Stored dataset items:
=== Begin Enclosure ===

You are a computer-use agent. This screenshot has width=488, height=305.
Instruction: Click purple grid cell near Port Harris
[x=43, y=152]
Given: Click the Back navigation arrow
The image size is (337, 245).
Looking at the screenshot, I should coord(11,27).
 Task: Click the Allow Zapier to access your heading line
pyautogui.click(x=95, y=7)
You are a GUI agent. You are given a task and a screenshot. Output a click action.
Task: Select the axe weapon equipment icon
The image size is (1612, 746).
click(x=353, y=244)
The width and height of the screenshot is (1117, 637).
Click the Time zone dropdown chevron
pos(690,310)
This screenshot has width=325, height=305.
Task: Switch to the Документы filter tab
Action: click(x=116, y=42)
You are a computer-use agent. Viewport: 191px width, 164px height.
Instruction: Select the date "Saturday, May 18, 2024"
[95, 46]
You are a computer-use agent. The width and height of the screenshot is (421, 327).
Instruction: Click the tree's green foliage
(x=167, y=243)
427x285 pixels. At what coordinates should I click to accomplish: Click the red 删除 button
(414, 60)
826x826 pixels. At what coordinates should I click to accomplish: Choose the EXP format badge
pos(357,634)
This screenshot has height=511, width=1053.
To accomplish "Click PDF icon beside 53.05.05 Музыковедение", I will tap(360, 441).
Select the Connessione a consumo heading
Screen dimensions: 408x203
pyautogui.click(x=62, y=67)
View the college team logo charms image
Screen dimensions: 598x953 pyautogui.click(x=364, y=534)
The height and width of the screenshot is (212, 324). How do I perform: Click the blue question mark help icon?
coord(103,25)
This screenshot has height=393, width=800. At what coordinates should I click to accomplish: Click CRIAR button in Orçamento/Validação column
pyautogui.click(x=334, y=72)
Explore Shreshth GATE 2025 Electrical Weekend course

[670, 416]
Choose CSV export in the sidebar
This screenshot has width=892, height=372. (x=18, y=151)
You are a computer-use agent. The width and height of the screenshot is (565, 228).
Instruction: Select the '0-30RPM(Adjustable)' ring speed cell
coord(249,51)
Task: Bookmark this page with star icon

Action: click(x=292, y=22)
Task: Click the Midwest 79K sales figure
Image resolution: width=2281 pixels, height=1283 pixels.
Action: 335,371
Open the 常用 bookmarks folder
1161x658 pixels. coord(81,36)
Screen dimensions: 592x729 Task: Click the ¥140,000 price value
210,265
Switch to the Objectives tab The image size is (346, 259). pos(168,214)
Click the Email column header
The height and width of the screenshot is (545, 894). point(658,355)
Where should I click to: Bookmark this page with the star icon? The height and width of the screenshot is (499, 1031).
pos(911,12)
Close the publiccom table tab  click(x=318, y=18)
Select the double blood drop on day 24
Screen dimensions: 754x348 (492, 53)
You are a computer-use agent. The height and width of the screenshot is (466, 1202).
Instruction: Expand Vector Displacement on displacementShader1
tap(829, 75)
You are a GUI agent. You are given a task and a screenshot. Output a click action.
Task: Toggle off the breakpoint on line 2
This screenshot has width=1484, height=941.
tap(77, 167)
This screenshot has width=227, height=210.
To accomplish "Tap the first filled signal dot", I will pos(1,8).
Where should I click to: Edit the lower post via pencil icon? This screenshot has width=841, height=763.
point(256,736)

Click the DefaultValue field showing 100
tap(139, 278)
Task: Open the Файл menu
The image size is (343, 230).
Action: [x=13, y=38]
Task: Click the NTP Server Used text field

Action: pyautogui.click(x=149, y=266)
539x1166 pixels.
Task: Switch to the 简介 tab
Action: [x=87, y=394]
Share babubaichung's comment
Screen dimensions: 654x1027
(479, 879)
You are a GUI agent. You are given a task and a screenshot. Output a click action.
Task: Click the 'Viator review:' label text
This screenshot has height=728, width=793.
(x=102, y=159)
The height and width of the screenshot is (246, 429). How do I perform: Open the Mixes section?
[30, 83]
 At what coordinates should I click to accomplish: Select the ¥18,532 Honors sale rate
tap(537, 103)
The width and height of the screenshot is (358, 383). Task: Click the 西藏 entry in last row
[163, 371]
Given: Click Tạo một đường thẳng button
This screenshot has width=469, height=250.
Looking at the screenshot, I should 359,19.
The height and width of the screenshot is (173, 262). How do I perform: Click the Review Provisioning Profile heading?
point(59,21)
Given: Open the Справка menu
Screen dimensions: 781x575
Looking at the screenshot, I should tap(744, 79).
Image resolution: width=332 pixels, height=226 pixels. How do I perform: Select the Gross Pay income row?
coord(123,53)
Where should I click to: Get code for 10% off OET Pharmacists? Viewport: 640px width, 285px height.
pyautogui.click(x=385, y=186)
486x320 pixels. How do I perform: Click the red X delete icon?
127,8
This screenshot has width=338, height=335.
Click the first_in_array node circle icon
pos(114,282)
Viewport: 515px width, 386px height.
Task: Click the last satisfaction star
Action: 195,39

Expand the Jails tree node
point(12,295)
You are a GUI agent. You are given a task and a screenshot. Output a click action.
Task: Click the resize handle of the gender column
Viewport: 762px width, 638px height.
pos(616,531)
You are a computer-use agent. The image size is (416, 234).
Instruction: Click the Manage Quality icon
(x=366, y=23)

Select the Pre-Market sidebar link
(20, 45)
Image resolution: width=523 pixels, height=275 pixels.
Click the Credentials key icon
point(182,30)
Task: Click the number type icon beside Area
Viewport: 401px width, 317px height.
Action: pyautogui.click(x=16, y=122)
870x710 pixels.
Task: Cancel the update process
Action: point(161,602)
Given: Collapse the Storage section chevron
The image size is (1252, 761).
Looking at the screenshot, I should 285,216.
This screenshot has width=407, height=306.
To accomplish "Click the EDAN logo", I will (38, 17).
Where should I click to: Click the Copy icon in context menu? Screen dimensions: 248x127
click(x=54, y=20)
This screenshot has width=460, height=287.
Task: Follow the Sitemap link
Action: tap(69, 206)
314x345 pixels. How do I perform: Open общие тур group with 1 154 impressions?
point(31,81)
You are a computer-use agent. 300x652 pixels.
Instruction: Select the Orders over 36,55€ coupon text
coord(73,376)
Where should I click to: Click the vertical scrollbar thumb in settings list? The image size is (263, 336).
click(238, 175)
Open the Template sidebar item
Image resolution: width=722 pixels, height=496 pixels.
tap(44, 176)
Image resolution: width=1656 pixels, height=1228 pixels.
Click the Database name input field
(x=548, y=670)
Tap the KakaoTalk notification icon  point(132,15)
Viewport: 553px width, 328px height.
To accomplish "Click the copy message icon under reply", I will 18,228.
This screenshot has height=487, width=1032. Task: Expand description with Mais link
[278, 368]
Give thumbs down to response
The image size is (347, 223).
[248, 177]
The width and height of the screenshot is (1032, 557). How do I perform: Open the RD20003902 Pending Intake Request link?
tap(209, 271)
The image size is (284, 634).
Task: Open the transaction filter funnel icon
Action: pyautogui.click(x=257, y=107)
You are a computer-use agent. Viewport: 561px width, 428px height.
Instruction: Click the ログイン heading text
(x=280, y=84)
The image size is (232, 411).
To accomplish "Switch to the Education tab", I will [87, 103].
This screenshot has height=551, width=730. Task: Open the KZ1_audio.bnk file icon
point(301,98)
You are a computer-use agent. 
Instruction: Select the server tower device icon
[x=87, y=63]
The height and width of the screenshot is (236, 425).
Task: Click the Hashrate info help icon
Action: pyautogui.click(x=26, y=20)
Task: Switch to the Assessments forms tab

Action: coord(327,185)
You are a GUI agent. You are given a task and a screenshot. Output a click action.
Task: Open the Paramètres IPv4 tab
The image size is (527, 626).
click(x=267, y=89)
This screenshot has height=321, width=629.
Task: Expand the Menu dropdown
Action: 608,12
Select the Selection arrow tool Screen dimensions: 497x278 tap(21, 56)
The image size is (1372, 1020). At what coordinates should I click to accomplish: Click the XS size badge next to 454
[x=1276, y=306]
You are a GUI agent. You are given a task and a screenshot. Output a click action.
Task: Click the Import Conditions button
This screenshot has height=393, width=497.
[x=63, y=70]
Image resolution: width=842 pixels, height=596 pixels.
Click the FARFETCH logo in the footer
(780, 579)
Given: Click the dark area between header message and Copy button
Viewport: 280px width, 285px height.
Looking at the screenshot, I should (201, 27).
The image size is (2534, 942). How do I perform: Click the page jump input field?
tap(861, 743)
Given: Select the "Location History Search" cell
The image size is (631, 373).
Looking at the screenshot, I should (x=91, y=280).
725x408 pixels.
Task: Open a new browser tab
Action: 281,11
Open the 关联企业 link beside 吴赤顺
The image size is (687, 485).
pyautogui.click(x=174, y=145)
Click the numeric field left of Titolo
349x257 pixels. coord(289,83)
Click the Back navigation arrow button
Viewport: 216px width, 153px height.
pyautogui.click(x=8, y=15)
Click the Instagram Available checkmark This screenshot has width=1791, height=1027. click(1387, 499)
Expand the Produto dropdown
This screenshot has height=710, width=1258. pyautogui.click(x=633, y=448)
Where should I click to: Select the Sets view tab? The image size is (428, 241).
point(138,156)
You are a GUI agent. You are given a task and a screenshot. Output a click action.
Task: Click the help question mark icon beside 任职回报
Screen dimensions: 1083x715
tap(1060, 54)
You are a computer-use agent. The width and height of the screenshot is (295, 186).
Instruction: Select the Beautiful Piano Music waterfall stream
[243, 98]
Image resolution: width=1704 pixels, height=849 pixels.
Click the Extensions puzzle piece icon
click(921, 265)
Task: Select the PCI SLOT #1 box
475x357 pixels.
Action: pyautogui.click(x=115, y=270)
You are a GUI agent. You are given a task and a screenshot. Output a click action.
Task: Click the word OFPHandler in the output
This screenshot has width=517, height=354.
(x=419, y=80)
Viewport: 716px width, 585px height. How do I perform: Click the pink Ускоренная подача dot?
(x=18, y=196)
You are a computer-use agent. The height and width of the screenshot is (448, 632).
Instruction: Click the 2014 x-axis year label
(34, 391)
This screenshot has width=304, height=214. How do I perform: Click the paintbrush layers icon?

=== End Enclosure ===

Problem requirements:
The answer should contain only the lines from the first line of the entries through the line holding "Task: Select the axe weapon equipment icon", each exactly as written.

Response to this task:
You are a computer-use agent. This screenshot has width=488, height=305.
Instruction: Click purple grid cell near Port Harris
[x=43, y=152]
Given: Click the Back navigation arrow
The image size is (337, 245).
Looking at the screenshot, I should coord(11,27).
 Task: Click the Allow Zapier to access your heading line
pyautogui.click(x=95, y=7)
You are a GUI agent. You are given a task and a screenshot. Output a click action.
Task: Select the axe weapon equipment icon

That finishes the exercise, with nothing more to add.